Give Ohioans time to listen to one another and they can assemble a plan to turn around the opioid addiction crisis. Journalists from the Your Voice Ohio media collaborative of nearly 40 print, radio, television and web news outlets met with several hundred people across the state in the last several months. The journalists were with the people, at the table, listening and sharing different perspectives on the opioid crisis that is killing 4,000 Ohioans annually.
In 11 meetings so far, there was consistency. There was a feeling of desperation among those struggling with recovery, and a feeling of guilt or helplessness in their families. That suffering is profound.
Moreover, there is deep-seated anger and hurt regarding the stigma with addiction that allows many government officials – and people – to hide behind accusations rather than action. They blamed media and American culture, and said the stigma prevents open discussion about practical solutions.
In the sessions, participants were asked after 90 minutes of discussion, to name ways the community and state should respond.
Here are solutions we heard:
•Respect, dignity and hope were prevailing themes. Without those, meaningful solutions are unlikely.
• The causes of this crisis vary widely. Action must reflect the multiple entry points. Alcohol was named repeatedly as a pervasive killer and pathway.
• Conversation must move from illegal activity to mental health. This shift has not happened in many counties.
• The medical community must engage reflectively in community discussion. Some patients are terrified of opioids and in awe of the ease with which they are prescribed. When one doctor joined the Cincinnati session, he added a new perspective.
• The word “trauma” was used repeatedly to describe impact on families. Education is imperative, not just for the children, but for the people who nurture them. We heard adults say young people need “coping skills” for difficult situations at home and socially.
• Data should be used across the state. Ohio makes little effort to do so. Cincinnati pinpoints overdose hotspots by collecting and publicly mapping all EMS OD calls every 24 hours. The city has evidence that this online feature is saving taxpayer dollars, lives, and reducing stress on first responders.

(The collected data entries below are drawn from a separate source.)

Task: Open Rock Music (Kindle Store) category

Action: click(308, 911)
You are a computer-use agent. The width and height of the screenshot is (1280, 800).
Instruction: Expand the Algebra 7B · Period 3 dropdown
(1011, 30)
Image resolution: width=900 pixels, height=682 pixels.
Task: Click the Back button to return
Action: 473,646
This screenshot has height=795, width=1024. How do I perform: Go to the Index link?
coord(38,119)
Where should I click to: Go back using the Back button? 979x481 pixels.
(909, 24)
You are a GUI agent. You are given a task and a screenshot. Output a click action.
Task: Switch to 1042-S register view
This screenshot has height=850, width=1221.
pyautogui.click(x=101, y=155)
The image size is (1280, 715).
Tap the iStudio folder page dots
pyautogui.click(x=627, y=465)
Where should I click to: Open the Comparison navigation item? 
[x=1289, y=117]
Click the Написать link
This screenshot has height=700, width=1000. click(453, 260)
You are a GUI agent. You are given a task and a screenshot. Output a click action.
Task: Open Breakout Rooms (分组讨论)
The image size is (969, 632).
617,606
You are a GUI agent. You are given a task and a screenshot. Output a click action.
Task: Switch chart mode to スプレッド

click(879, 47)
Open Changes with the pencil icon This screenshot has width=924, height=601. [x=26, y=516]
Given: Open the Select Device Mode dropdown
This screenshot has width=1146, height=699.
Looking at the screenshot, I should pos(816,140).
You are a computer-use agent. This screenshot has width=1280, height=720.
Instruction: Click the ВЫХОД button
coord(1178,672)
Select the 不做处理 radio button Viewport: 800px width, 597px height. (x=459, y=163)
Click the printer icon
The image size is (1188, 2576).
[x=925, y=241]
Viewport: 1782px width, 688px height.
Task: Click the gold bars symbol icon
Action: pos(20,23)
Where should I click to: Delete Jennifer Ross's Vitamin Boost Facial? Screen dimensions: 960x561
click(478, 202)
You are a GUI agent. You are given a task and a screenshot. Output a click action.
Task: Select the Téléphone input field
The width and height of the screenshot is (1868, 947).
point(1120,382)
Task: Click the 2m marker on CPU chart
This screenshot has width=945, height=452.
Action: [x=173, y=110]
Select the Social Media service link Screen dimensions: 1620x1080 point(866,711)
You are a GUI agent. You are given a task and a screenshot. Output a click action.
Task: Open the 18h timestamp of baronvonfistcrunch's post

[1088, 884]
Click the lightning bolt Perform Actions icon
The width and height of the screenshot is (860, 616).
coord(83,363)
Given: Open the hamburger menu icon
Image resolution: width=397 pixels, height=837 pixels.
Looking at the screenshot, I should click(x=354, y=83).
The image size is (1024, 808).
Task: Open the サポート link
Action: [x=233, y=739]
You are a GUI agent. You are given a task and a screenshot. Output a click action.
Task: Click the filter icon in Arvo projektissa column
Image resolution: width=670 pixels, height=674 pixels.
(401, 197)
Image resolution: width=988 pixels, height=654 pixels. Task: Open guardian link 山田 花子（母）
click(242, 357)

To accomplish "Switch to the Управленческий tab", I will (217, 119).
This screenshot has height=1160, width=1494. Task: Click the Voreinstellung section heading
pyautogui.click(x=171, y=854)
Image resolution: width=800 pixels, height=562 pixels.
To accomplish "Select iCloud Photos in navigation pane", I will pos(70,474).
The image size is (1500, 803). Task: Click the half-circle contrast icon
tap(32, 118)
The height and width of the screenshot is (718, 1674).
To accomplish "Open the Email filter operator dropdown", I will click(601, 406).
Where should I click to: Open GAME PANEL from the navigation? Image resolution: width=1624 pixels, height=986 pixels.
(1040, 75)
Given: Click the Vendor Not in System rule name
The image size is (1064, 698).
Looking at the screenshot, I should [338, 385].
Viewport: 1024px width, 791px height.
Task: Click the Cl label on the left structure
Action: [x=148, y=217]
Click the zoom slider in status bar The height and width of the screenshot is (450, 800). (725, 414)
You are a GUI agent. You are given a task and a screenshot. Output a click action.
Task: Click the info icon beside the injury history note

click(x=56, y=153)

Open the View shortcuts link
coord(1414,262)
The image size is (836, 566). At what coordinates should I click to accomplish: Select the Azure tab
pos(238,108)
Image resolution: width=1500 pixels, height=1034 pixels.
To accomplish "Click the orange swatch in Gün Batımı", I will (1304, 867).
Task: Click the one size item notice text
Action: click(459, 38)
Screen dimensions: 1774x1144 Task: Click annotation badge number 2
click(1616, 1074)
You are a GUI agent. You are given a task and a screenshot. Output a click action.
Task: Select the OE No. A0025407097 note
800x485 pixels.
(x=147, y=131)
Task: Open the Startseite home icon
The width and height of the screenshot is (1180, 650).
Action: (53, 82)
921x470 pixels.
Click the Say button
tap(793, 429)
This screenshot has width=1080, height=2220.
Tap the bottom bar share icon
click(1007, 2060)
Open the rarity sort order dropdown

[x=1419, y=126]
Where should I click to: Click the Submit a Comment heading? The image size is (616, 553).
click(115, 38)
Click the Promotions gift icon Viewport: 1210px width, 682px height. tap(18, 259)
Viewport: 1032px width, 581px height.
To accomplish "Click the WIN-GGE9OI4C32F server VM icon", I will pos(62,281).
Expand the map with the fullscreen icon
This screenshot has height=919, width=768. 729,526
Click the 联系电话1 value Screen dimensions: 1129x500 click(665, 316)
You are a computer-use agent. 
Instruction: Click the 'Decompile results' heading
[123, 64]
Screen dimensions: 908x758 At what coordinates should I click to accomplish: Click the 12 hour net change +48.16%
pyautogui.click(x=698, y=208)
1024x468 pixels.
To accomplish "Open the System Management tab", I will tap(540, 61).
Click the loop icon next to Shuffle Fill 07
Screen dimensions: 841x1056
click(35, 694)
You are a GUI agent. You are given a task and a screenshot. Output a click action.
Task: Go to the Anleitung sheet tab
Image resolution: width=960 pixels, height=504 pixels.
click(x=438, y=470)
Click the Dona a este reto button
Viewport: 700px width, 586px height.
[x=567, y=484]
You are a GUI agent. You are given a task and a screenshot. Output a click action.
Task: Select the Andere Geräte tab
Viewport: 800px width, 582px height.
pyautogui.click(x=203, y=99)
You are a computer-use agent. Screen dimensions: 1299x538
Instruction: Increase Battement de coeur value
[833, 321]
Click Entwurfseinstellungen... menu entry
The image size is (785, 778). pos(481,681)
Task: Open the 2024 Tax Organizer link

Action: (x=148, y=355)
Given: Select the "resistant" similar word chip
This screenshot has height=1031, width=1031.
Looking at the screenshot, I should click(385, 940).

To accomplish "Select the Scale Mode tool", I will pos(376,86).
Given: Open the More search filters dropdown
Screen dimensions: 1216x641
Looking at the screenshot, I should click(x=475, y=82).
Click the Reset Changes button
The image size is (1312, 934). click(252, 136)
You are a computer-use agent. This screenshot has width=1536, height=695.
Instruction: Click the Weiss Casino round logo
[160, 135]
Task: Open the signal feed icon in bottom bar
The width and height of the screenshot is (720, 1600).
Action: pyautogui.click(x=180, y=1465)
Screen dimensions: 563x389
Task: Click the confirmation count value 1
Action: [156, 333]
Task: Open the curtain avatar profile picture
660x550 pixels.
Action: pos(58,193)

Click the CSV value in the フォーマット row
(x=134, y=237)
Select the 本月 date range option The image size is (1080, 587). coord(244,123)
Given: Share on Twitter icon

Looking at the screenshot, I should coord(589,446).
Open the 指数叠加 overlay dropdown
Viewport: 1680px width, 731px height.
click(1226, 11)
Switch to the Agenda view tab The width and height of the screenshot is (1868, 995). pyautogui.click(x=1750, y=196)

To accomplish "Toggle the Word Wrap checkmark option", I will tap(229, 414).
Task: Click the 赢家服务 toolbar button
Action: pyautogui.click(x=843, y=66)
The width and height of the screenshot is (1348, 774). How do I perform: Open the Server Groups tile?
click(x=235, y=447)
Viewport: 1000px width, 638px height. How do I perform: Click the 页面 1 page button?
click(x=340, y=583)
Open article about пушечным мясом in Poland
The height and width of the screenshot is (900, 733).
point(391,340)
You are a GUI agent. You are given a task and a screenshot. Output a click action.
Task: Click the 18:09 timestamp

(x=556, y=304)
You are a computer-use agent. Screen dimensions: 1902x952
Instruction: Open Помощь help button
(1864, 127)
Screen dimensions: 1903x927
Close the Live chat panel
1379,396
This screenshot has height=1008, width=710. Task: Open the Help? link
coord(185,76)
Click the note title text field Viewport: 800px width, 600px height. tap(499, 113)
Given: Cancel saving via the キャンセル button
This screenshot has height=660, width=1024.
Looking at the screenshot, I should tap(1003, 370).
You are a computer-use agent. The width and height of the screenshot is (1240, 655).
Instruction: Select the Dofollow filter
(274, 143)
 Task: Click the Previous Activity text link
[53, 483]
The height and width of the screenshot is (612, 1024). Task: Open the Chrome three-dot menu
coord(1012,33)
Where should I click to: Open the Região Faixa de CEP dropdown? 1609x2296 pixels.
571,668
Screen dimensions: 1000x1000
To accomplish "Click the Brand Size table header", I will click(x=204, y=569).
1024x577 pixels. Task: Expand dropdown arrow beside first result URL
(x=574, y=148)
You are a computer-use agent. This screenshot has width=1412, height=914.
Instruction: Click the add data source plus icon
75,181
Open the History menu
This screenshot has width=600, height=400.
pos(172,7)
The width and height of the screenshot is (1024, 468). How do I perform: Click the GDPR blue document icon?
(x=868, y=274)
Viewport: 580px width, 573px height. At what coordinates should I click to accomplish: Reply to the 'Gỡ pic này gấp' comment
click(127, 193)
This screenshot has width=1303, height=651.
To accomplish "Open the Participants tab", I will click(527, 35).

• Jobs: This is a crisis for Ohio. A work force of non-violent felons or people who cannot pass drug tests is unattractive to new industry. The Plain Dealer, using Ohio’s OD death list, identified industries prone to drug overdoses. What has been done to help those workers and businesses?
• People want to help. The most experienced and passionate people are from families who lost someone to opioids. Who will harness this power?
• The state program to distribute the overdose antidote Naloxone was well received.
• Tougher rules limiting opioid prescriptions did not receive uniform support. There is evidence that people in need of medically-directed pain treatment turned to illegal drugs.
• Rapid response teams that visit recent overdose victims have been effective in Hamilton and Lucas counties for a couple of years. There has been a recent rush to implement teams in other counties, yet rural areas with high death rates remain without.
• Jail coordination: We heard anecdotal evidence of many dying after release from jail. While the attorney general has discussed re-entry programs at a few jails, there is no uniformity.
• Drug courts: Some counties have become highly effective at using seamless services through drug courts to gain treatment in lieu of a criminal record. We saw differences in death rates between two similar counties where one had medically assisted treatment through drug court and the other did not. In a state that routinely ranks among the top four for death rates, should there be an 88-county policy?
• Needle exchanges: So what is the Ohio law? We know the answer, yet in some counties where health departments want needle exchanges, prosecutors block implementation with the argument that exchanges are either unsupported in law or they support illegal activity. Meanwhile, numbers illustrate clearly that the costs to families and the state are rising due to more cases of hepatitis, HIV and heart disease caused by dirty needles. This is low-cost, high-reward intervention, yet Ohio’s aversion to local control allows people to die.
• Safe-injection rooms allow the use of controlled substances under supervision. This idea was raised in many conversations. These are used effectively in foreign countries, reducing deaths, spread of disease and reducing the need for EMS calls. What are the reasons this is not discussed openly?
• Visit the web site of any county as if in a life-and-death panic and begin to understand how difficult it is to find help. In many cases, resources are not conspicuous, including in crisis counties. There is no state leadership on web templates.
• We heard multiple anecdotes of ineffective local services, mostly because the victim or family struggling with recovery was left to their own to find the help. Who tests the system for its effectiveness?